Retiring the Sync and Datastore APIs: a year's notice, then dead apps
April 2015 (Sync deprecated Oct 2015, Datastore shut April 2016)
In April 2015 Dropbox announced it would retire the Sync API and the Datastore API, giving developers about a year to rewrite onto the Core API — apps that did not migrate stopped working when the Datastore API was shut down on 29 April 2016.
What happened
On 24 April 2015 Dropbox announced it was deprecating two of its developer products — the Sync API (a higher-level file-syncing SDK for mobile apps) and the Datastore API (a structured-data sync service launched in 2013). The company framed it as simplification: having multiple overlapping ways to do the same thing, it said, had confused developers, and the Datastore API in particular had never seen the adoption Dropbox hoped for.
Developers were told to migrate to the lower-level Core API and its SDKs. The Sync API stopped being supported on 23 October 2015, and the Datastore API was fully shut down on 29 April 2016. Apps that relied on Datastores for cross-device structured data — note-takers, to-do apps, and similar tools — had to either rebuild that functionality themselves on top of file storage or move to an entirely different backend. Some open-source and hobby projects that depended on the Sync SDK simply broke.
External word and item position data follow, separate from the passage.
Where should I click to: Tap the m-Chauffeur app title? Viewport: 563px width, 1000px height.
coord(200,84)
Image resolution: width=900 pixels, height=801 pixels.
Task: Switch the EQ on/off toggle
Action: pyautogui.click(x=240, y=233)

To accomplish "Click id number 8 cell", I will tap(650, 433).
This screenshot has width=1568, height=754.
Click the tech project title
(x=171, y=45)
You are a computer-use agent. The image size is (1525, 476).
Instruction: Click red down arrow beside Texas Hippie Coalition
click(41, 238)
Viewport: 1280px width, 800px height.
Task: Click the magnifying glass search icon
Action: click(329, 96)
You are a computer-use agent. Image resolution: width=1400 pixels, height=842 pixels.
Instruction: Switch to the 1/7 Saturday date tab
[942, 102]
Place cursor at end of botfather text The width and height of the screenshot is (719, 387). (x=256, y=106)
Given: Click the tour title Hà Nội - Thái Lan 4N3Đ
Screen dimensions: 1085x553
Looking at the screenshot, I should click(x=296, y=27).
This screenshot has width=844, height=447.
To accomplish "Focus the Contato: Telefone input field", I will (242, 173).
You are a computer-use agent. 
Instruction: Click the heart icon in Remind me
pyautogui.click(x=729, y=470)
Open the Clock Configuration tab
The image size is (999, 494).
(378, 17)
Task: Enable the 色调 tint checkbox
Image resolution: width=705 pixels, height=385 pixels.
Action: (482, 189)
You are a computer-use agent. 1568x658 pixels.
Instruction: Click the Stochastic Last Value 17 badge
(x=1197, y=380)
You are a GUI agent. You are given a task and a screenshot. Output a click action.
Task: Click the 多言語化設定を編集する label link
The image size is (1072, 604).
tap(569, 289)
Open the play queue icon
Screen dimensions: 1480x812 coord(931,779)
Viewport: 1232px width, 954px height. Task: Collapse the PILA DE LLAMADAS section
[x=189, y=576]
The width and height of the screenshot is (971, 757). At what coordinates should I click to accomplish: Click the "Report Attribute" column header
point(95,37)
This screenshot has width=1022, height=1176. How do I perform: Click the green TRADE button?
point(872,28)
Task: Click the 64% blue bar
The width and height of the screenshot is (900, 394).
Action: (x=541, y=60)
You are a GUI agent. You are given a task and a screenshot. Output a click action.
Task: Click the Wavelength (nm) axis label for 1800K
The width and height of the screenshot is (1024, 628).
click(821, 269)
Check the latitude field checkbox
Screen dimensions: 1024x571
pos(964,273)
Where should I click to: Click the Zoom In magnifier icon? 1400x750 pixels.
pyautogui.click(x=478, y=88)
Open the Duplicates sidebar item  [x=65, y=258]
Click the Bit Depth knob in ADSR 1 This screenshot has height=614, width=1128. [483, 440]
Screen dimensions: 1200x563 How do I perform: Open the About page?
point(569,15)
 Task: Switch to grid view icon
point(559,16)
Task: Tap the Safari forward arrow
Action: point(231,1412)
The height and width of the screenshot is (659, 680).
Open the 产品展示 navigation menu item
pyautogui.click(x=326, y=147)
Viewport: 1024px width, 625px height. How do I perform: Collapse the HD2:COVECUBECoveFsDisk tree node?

The retirement was an early, clear signal that Dropbox was narrowing its platform ambitions and would not keep maintaining developer surfaces it considered under-used, regardless of the apps already built on them.
Impact
The shutdown forced a wave of unplanned engineering work across the third-party ecosystem and stranded apps whose authors had moved on. It marked the beginning of a multi-year pattern — deprecate, give notice, shut down — that repeatedly taught developers that building on Dropbox carried migration risk, and pushed some toward self-hosted or open-source sync alternatives.